--- Given data ---

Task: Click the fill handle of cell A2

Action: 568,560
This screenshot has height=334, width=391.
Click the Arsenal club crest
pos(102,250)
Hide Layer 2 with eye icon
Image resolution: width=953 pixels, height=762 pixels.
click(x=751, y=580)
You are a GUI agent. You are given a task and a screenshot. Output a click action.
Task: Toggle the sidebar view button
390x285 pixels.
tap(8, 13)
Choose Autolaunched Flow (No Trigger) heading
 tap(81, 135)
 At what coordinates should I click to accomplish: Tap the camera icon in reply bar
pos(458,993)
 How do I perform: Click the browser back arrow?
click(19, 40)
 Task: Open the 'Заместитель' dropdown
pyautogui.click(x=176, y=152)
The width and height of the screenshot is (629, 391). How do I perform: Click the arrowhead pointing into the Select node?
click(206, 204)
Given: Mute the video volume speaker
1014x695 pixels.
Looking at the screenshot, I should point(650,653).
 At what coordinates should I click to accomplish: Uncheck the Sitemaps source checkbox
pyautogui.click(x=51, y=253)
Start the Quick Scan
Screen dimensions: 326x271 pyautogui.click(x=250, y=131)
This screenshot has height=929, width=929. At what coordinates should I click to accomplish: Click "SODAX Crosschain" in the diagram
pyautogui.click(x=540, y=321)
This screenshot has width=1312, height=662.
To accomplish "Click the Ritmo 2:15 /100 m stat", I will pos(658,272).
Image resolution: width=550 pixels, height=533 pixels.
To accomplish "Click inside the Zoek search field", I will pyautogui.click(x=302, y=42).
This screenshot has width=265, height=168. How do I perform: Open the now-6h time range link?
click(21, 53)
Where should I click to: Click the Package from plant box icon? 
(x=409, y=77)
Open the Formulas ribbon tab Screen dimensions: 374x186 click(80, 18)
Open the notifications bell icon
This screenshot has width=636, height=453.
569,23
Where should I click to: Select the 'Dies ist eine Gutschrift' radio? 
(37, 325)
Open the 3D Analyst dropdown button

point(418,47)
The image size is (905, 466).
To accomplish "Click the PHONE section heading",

---

**The task**
Write out each record again, keeping every word as it is.

**Answer section**
Task: Click the fill handle of cell A2

Action: 568,560
This screenshot has height=334, width=391.
Click the Arsenal club crest
pos(102,250)
Hide Layer 2 with eye icon
Image resolution: width=953 pixels, height=762 pixels.
click(x=751, y=580)
You are a GUI agent. You are given a task and a screenshot. Output a click action.
Task: Toggle the sidebar view button
390x285 pixels.
tap(8, 13)
Choose Autolaunched Flow (No Trigger) heading
 tap(81, 135)
 At what coordinates should I click to accomplish: Tap the camera icon in reply bar
pos(458,993)
 How do I perform: Click the browser back arrow?
click(19, 40)
 Task: Open the 'Заместитель' dropdown
pyautogui.click(x=176, y=152)
The width and height of the screenshot is (629, 391). How do I perform: Click the arrowhead pointing into the Select node?
click(206, 204)
Given: Mute the video volume speaker
1014x695 pixels.
Looking at the screenshot, I should point(650,653).
 At what coordinates should I click to accomplish: Uncheck the Sitemaps source checkbox
pyautogui.click(x=51, y=253)
Start the Quick Scan
Screen dimensions: 326x271 pyautogui.click(x=250, y=131)
This screenshot has height=929, width=929. At what coordinates should I click to accomplish: Click "SODAX Crosschain" in the diagram
pyautogui.click(x=540, y=321)
This screenshot has width=1312, height=662.
To accomplish "Click the Ritmo 2:15 /100 m stat", I will pos(658,272).
Image resolution: width=550 pixels, height=533 pixels.
To accomplish "Click inside the Zoek search field", I will pyautogui.click(x=302, y=42).
This screenshot has width=265, height=168. How do I perform: Open the now-6h time range link?
click(21, 53)
Where should I click to: Click the Package from plant box icon? 
(x=409, y=77)
Open the Formulas ribbon tab Screen dimensions: 374x186 click(80, 18)
Open the notifications bell icon
This screenshot has width=636, height=453.
569,23
Where should I click to: Select the 'Dies ist eine Gutschrift' radio? 
(37, 325)
Open the 3D Analyst dropdown button

point(418,47)
The image size is (905, 466).
To accomplish "Click the PHONE section heading",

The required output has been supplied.